* _Activity_: Please copy every line with the string "node" from the entries below.
:: Data extract ::
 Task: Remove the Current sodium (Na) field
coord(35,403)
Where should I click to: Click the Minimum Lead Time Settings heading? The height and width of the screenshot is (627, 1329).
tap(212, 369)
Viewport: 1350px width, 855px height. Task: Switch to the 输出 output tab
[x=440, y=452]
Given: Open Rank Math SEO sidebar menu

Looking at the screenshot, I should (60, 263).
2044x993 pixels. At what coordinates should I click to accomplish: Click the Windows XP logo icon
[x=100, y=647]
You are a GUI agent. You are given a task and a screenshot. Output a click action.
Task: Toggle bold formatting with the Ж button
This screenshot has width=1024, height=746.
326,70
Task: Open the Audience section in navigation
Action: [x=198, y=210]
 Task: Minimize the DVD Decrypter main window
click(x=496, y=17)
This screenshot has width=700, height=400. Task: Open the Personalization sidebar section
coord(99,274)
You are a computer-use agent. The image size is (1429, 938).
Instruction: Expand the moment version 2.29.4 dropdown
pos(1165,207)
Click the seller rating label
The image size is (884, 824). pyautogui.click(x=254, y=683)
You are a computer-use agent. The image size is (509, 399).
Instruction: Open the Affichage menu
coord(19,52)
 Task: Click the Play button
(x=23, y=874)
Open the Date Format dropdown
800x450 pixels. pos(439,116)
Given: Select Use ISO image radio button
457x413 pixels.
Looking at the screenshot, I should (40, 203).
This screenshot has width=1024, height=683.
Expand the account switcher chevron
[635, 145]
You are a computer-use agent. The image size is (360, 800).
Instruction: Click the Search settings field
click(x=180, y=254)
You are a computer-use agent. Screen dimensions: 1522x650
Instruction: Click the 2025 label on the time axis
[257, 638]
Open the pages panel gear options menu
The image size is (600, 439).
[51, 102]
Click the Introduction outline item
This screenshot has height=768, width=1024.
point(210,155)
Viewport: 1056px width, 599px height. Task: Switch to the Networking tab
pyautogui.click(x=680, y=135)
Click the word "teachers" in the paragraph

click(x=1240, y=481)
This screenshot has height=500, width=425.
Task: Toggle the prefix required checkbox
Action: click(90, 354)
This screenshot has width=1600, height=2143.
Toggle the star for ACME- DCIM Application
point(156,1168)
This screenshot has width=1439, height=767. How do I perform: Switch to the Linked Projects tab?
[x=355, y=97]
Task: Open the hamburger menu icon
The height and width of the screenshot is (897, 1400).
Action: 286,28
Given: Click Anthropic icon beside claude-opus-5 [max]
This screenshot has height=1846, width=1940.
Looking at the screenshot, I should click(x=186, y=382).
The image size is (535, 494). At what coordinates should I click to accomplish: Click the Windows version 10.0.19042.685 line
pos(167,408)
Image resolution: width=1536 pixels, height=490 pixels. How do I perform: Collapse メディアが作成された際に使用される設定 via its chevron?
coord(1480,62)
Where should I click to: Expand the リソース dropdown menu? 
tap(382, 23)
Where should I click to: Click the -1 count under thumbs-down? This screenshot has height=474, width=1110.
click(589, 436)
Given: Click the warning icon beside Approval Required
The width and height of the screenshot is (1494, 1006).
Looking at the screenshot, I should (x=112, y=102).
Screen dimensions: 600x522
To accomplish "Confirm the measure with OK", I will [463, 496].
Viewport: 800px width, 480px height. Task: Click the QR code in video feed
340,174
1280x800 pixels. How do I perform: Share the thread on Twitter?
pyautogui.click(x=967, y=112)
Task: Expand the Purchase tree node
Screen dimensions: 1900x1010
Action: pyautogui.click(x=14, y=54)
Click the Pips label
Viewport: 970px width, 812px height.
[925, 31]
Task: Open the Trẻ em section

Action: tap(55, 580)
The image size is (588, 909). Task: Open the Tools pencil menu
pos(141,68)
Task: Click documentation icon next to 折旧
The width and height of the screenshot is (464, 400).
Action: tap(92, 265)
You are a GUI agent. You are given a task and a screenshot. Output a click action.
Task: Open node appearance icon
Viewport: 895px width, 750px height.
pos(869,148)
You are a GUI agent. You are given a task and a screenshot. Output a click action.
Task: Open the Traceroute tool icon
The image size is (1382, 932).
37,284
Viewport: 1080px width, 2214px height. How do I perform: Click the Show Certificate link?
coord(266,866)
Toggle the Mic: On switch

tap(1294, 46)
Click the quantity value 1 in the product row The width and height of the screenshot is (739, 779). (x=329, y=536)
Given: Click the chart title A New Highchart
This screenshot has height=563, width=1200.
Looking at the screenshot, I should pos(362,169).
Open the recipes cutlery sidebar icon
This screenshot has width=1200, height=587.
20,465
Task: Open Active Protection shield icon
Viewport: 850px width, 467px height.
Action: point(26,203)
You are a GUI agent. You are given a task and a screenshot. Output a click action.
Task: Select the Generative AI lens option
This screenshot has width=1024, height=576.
:::
* _Exercise output_:
Task: Expand the Purchase tree node
Task: Open node appearance icon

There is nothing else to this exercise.